The Electronic Gap - Media - February 2000 - Brief Article
Paul KennedyIn the United States, business journals, market gurus, economics professors and highly paid consultants talk incessantly about the coming global boom, the transformation of the workplace, the technology revolution and the knowledge explosion. It is implied that the world is slowly becoming a reproduction of Silicon Valley. It is asserted that this is the future. But instead of swallowing this hype, perhaps we should pull back and look at the globe as a whole.
The pessimistic view would be to point out what is currently occurring in Kosovo, West Africa, Rwanda, Chechnya, Kashmir and elsewhere. We might also follow Robert Kaplan in the trips he describes in To the Ends of the Earth (1), only to discover that much of humanity is headed for disaster and self-destruction. I do not wish to be as negative as that. However, I would like to offer a caution to those who portray globalization in an uncritical and overly enthusiastic manner.
Each day I send and receive up to 40 messages on the Internet. From my home I can search the web sites of the World Bank and the United Nations to find new data, read the New York Times and check the 9 million book titles in the Yale University Library. The Internet gives me, my students and my children immediate access to knowledge, and the knowledge explosion is at the heart of the modernization and globalization of world society.
One in three Americans are regular, daily Internet users. Even within American society, the computer and e-mail have widened the gap between educated people (chiefly whites and Asians) and the less educated (chiefly black Americans). This gap will be felt in every aspect of life, whether it is in opportunities, potential, education or job-hunting. The United States will be divided into two groups, one which is computer-literate and the other which is not.
This phenomenon has been replicated at the international level. The most important fact is that we are in the midst of a technology revolution that seems less likely to close the gap between rich and poor countries than to widen the gap even further.
The technology revolution and the communications revolution still bypass billions of human beings.

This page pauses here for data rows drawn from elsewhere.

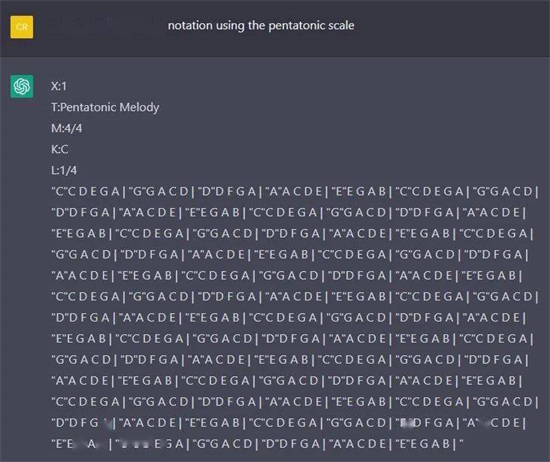Screen dimensions: 550x462
Task: Click the K:C key line
Action: pyautogui.click(x=60, y=149)
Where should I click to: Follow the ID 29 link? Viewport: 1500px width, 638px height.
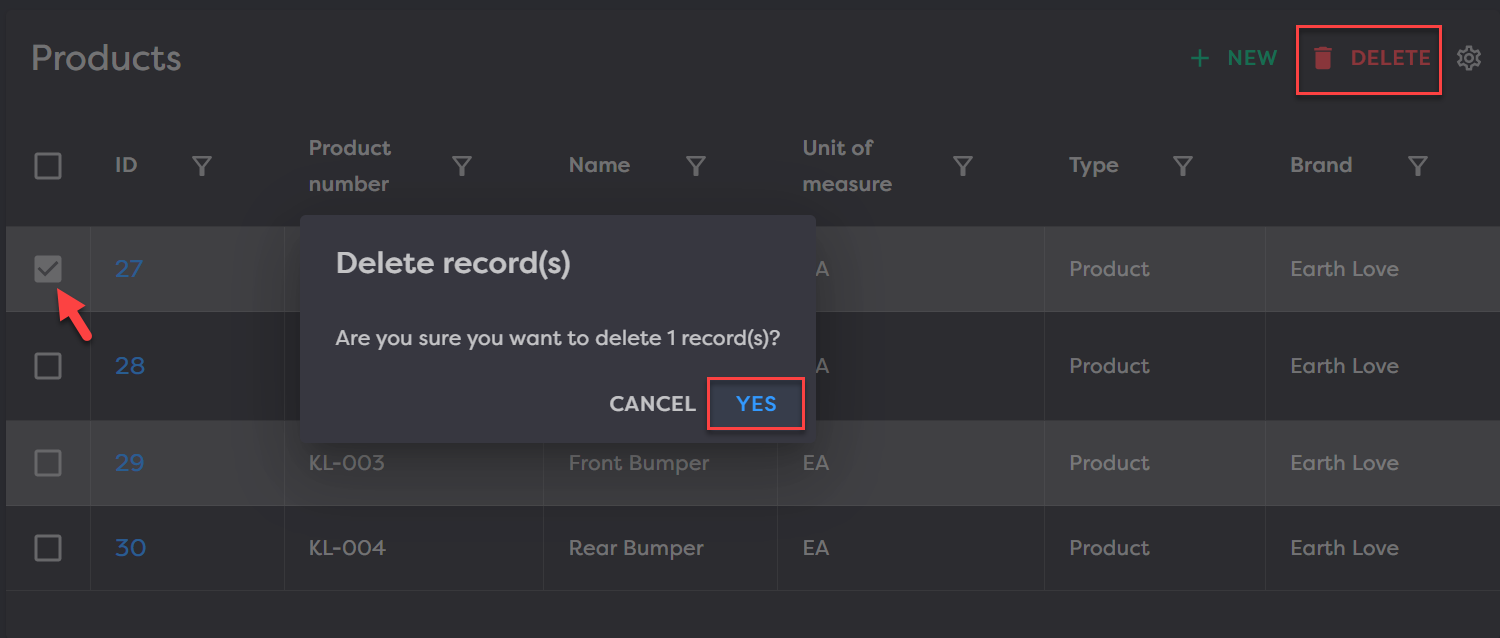pos(130,463)
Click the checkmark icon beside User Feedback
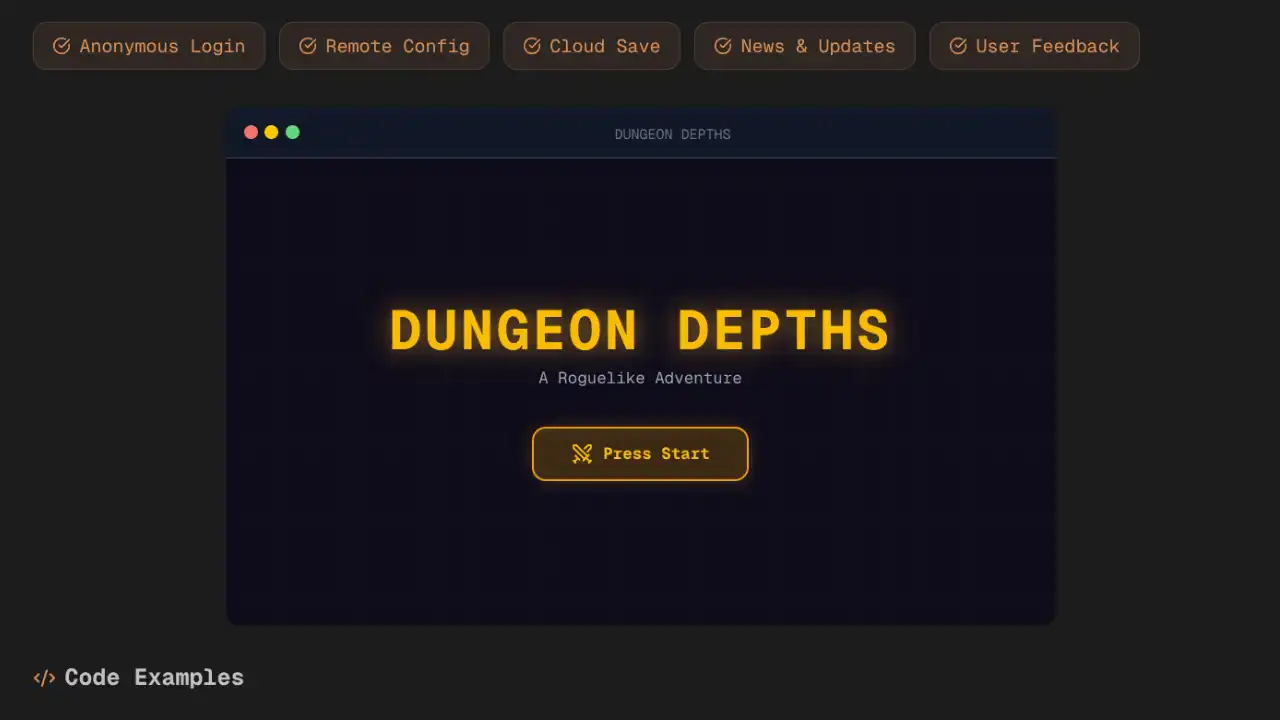 tap(958, 46)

From UNESCO's standpoint, the Internet may have more influence than any single medium upon global educational and cultural developments in the coming century. Yet only 2.4 per cent of the world's population is on the Internet, or one person out of 40. In Southeast Asia, only one person in 200 is linked to the Internet. In the Arab states, only one person in 500 has Internet access, while in Africa only one person in a 1,000 is an Internet user. This situation will not change as long as those lands lack electricity, telephone wires and infrastructure. They cannot afford either computers or the expensive software they require. If knowledge indeed equals power, the developing world may have less real power nowadays than it did 30 years ago, before the Internet was developed.

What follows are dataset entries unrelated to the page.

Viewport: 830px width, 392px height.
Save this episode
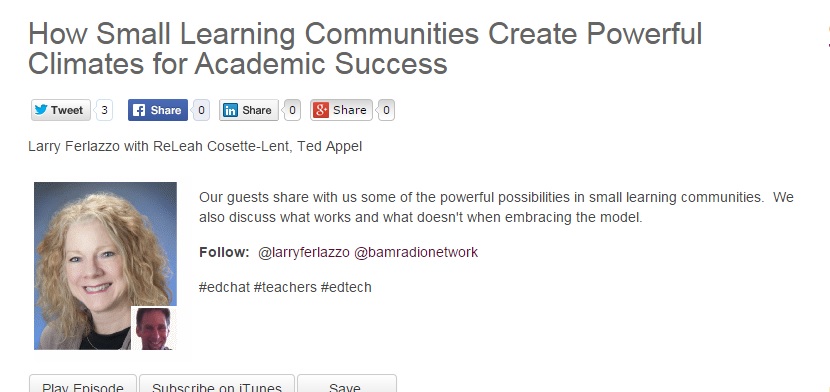(x=347, y=386)
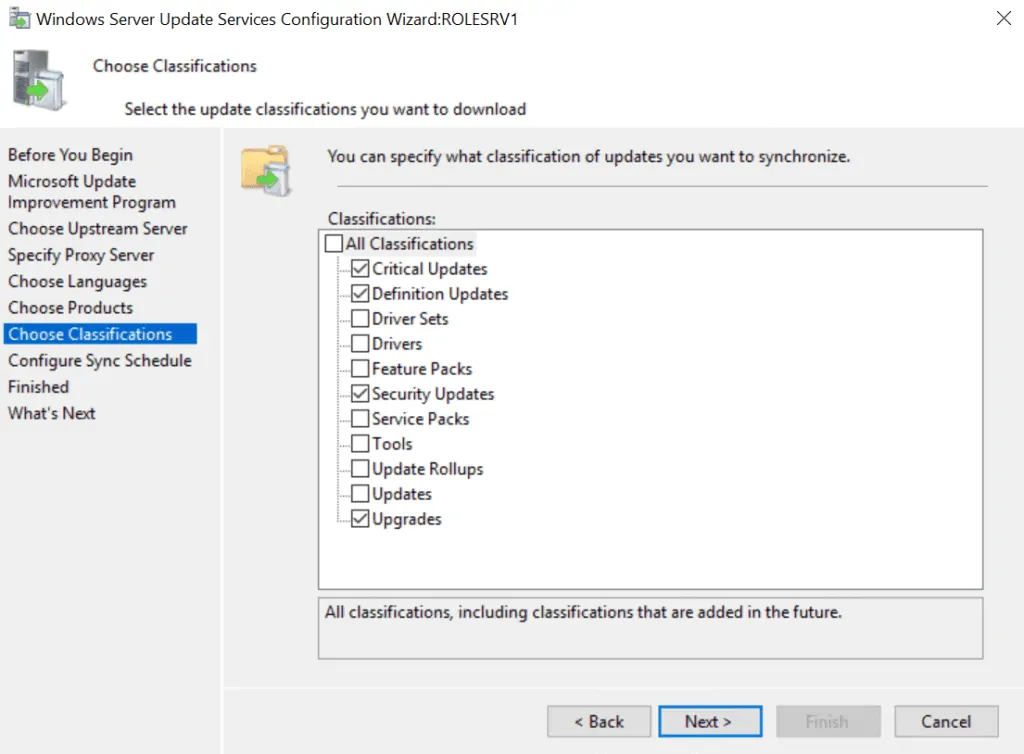This screenshot has height=754, width=1024.
Task: Enable the Driver Sets classification
Action: [361, 318]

If we want to work toward a knowledge-based society in the coming century, over at least the next 10 years we need to make a concerted effort to bring poorer societies into the system of electronic communications. This effort will need to be coordinated by the World Bank, the UN Development Programme, UNESCO, the NGO community and the global business community.
The alternative is to perpetuate a world which is fundamentally undemocratic and structurally unsound. If we do nothing, if we let the knowledge explosion intensify in technology-rich societies while poorer societies fall further and further behind, the growing gap between haves and have-nots will lead to widespread discontent and threaten any prospect of global harmony and international understanding. This is the most significant challenge we face. We have no rime to waste in responding.
British historian Paul Kennedy is the J. Richardson Dilworth Professor of History at Yale University (U.S.A.). He is the author of a widely acdaimed work, The Rise and Fall of the Great Powers: Economic Change and Military Conflict from 1500-2000 (Random House, 1987), in which he analysed the factors underlying the rise and fall of empires over the past live centuries. In the final chapter he evoked the coming collapse of the USSR, and also speculated about the decline of the United States as a great power and the rise of Japan and China. Notable among his other works are Preparing for the Twenty-first Century (1993) and Strategy and Diplomacy, 1870-1945 (1983).
The present text has been extracted from Prof. Kennedy's contribution to a series of "21st Century Talks" held at UNESCO Headquarters in Paris on November 6, 1999.
(1.) Robert Kaplan's book suggests that in most of the Third World conditions will get worse, largely because of the effects of overpopulation, environmental deterioration and social breakdown.